▶ **The problem**:
Apart from the images, the records below need to be copied exactly.

▶ **Task input**:
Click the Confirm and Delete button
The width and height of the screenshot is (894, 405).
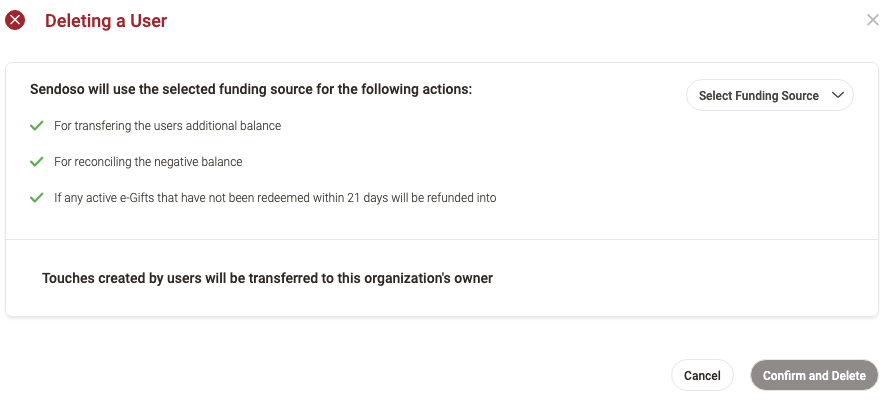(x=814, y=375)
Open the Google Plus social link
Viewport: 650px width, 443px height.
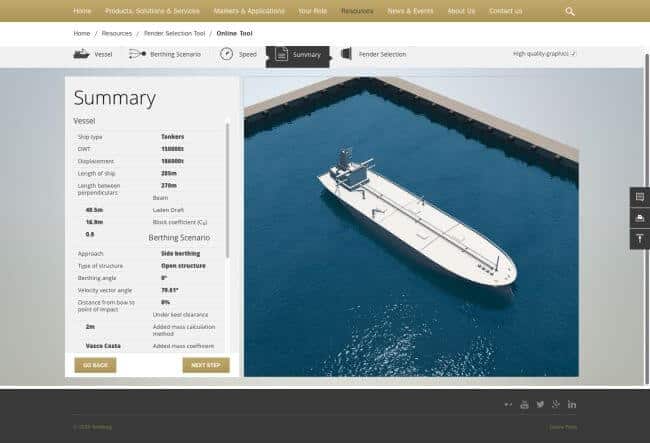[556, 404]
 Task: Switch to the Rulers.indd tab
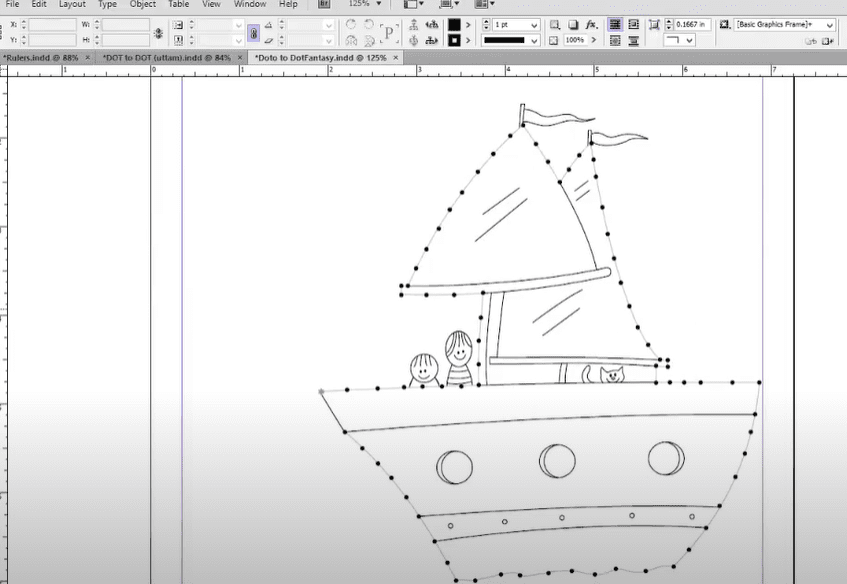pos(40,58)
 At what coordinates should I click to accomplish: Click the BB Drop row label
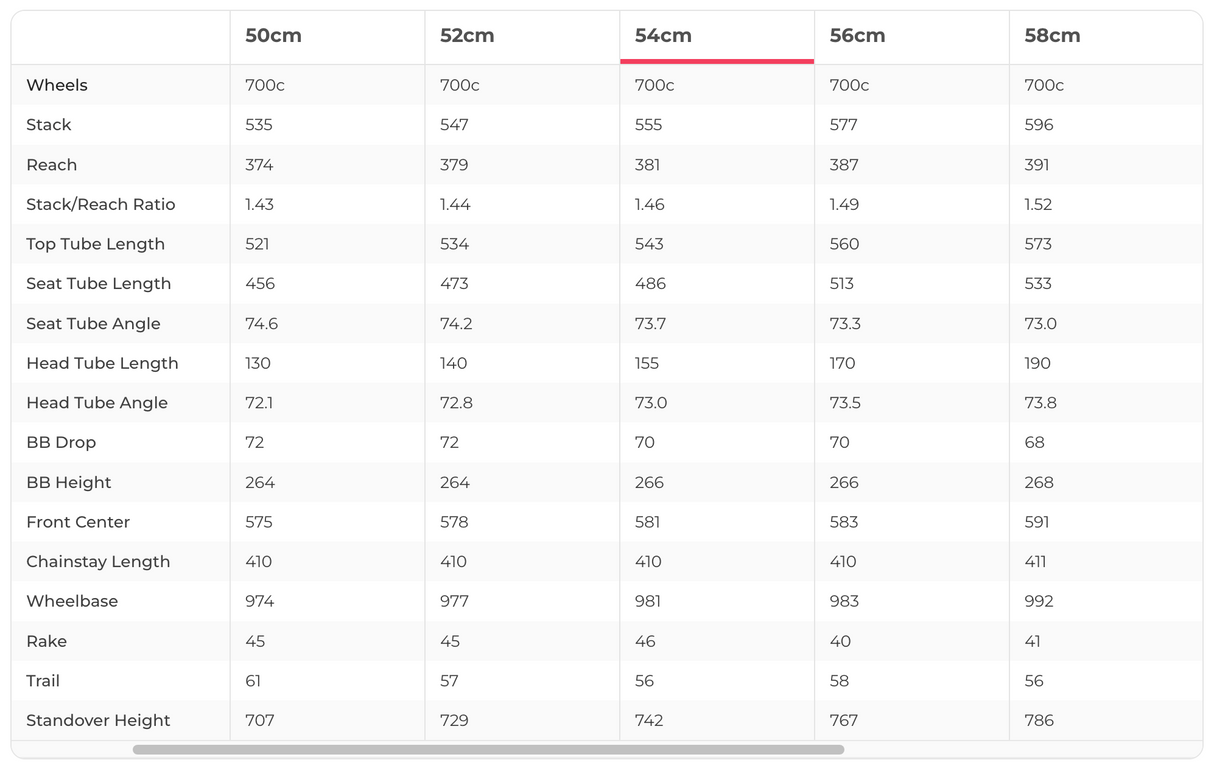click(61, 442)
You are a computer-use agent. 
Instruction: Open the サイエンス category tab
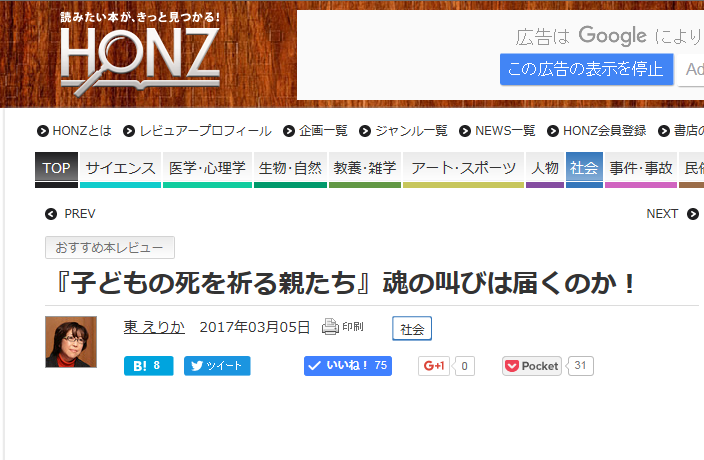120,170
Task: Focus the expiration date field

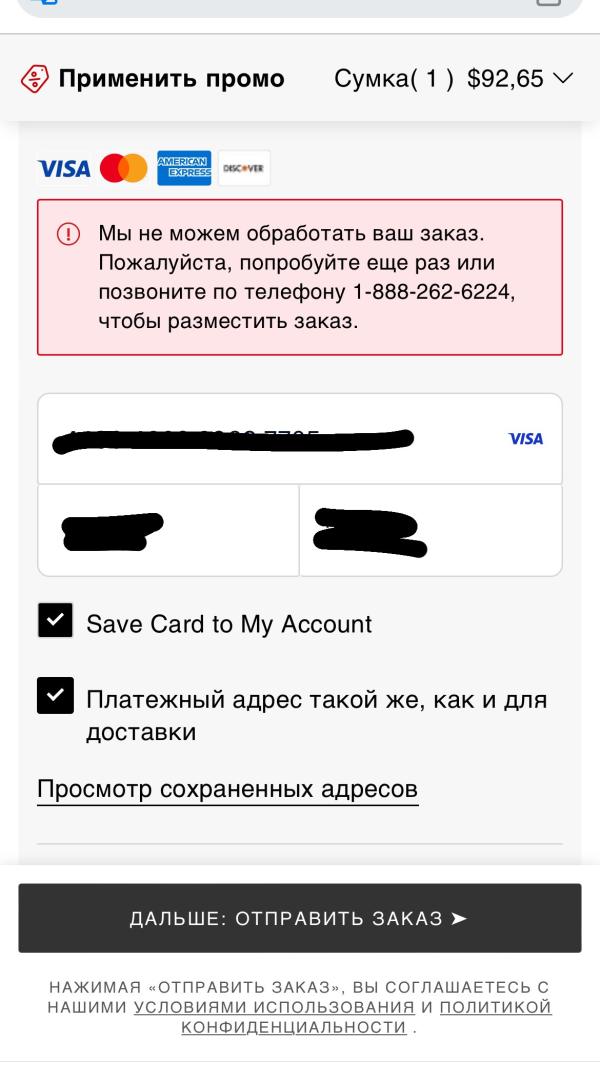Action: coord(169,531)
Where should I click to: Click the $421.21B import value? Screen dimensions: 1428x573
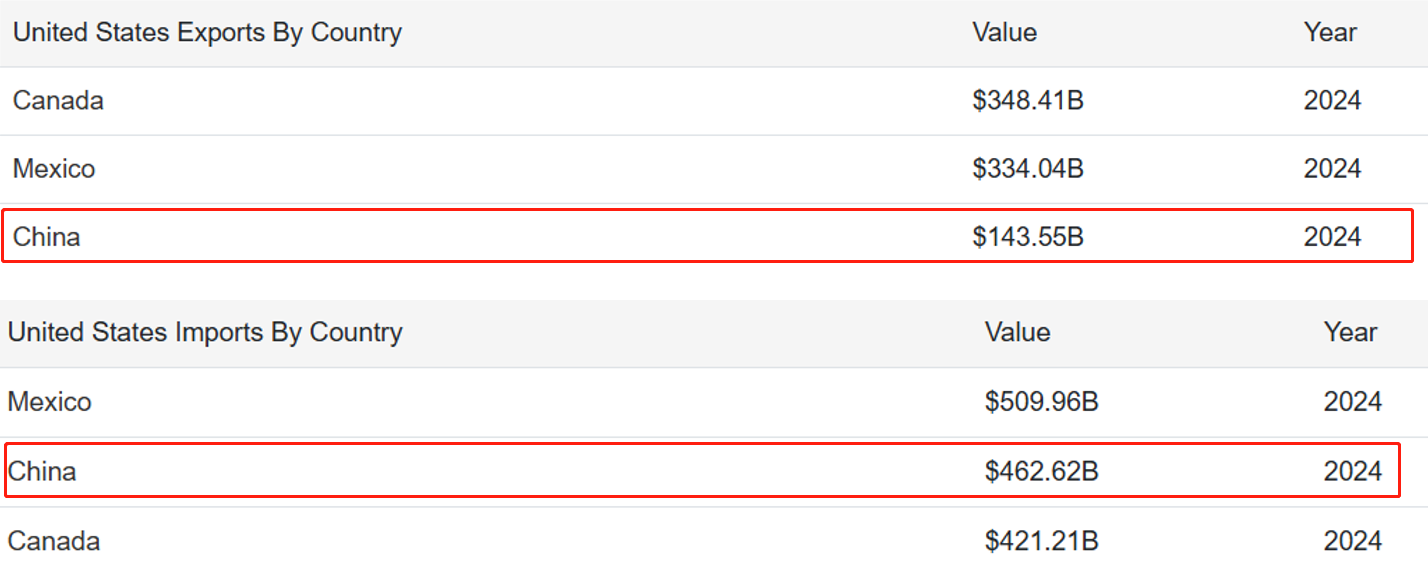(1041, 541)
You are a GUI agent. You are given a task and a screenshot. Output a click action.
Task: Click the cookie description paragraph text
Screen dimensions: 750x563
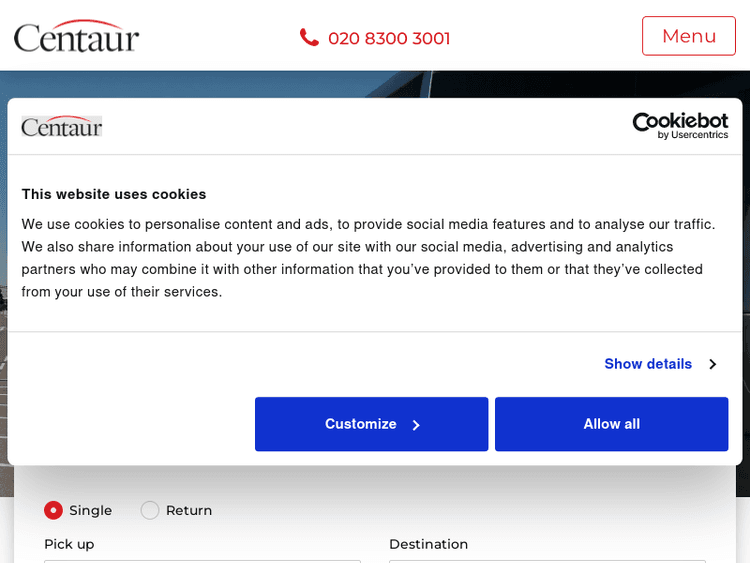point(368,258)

▶ **Solution for this exercise**:
Click the Confirm and Delete button
The width and height of the screenshot is (894, 405).
(x=814, y=375)
Open the Google Plus social link
Viewport: 650px width, 443px height.
[556, 404]
 Task: Switch to the Rulers.indd tab
pos(40,58)
 At what coordinates should I click to accomplish: Click the BB Drop row label
click(61, 442)
You are a computer-use agent. 
Instruction: Open the サイエンス category tab
120,170
Task: Focus the expiration date field

Action: coord(169,531)
Where should I click to: Click the $421.21B import value? Screen dimensions: 1428x573
(1041, 541)
You are a GUI agent. You are given a task and a screenshot. Output a click action.
Task: Click the cookie description paragraph text
Screen dimensions: 750x563
point(368,258)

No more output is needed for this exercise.